本发明旨在研究miR-200b在缺氧缺血性脑损伤的组织中与β-catenin的关系。发明首先建立新生大鼠缺氧缺血性脑损伤模型,进行相应组的miRNA激动剂或 拮抗剂转染,分别过表达和低表达miR-200b,于不同时间点取大鼠脑组织检测β-catenin蛋白的变化趋势,从而了解miR-200b对β-catenin的作用。结果显示转染miR-200b后,β-catenin蛋白表达降低,拮抗miR-200b后,β-catenin蛋白表达进一步升高,说明miR-200b可能通过介导β-catenin参与缺氧缺血性脑损伤的修复作用。本发明提供了miR-200b的新应用,即miR-200b在缺氧缺血性脑损伤组织中可以有效的调节β-catenin蛋白的表达,这对缺氧缺血性脑损伤组织修复具有重要的意义。
发明内容
本发明的目的在于提供miRNA-200b在制备β-catenin蛋白表达抑制剂中的应用。
所述miRNA-200b成熟序列为mmu-mir-200b-3p(miRBase登录号为MIMAT0000233)。

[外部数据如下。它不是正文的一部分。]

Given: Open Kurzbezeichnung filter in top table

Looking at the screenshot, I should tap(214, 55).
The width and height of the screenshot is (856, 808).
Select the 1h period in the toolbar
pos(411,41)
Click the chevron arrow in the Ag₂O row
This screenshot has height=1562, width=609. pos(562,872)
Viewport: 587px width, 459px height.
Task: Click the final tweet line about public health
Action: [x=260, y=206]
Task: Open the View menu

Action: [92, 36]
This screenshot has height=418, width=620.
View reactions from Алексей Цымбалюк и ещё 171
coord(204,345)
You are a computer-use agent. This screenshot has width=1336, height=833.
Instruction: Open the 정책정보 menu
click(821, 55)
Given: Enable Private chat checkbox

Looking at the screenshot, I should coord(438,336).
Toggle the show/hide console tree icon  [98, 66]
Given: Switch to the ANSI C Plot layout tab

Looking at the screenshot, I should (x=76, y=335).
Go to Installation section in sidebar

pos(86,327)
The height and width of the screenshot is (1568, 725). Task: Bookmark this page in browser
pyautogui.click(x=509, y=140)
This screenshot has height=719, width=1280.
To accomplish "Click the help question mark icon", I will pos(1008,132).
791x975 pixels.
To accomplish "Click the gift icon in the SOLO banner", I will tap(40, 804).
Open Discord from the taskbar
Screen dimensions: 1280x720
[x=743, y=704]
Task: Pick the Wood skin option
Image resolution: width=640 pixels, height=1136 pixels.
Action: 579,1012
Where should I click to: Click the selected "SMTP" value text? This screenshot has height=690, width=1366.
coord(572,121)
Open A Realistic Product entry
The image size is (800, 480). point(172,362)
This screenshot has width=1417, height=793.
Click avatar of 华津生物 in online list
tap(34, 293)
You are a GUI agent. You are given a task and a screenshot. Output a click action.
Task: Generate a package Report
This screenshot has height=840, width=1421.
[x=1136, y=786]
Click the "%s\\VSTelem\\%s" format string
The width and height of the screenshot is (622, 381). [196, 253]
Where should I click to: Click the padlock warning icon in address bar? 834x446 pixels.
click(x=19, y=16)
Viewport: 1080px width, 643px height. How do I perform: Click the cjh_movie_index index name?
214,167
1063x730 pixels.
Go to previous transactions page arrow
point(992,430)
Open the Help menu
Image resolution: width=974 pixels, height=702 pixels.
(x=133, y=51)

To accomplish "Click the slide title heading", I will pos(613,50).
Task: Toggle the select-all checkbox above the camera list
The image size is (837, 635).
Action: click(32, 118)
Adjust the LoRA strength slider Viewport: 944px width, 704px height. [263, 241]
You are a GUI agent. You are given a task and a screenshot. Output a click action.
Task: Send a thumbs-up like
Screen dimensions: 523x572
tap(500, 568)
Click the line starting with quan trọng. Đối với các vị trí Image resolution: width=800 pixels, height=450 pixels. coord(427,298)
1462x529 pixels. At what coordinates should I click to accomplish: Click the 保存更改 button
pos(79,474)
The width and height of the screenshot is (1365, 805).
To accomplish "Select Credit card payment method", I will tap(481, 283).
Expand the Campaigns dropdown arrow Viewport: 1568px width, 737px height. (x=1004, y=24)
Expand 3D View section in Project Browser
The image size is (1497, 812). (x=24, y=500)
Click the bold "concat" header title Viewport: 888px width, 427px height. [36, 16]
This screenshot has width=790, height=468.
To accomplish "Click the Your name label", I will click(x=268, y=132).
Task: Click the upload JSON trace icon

术语―miRNA‖(微小RNA)是指任何类型的干扰RNA,包括但不限于,内源微小RNA和人工微小RNA。内源miRNA是在基因组中天然存在的小RNAs,其能够调节mRNA的生产利用。术语―人工的‖或―合成的‖miRNA包括除内源miRNA之外的任何类型的RNA序列,其能够调节mRNA的生产利用。
本发明中miRNA-200b、miR-200b、microRNA-200b属于同一物质的不同表达形式,所代表的意思相同。
进一步,所述的miRNA可以经化学修饰的合成RNA。所述的化学修饰包括糖基修饰、磷酸链修饰、碱基修饰、突出和末端修饰、双螺旋结构修饰等。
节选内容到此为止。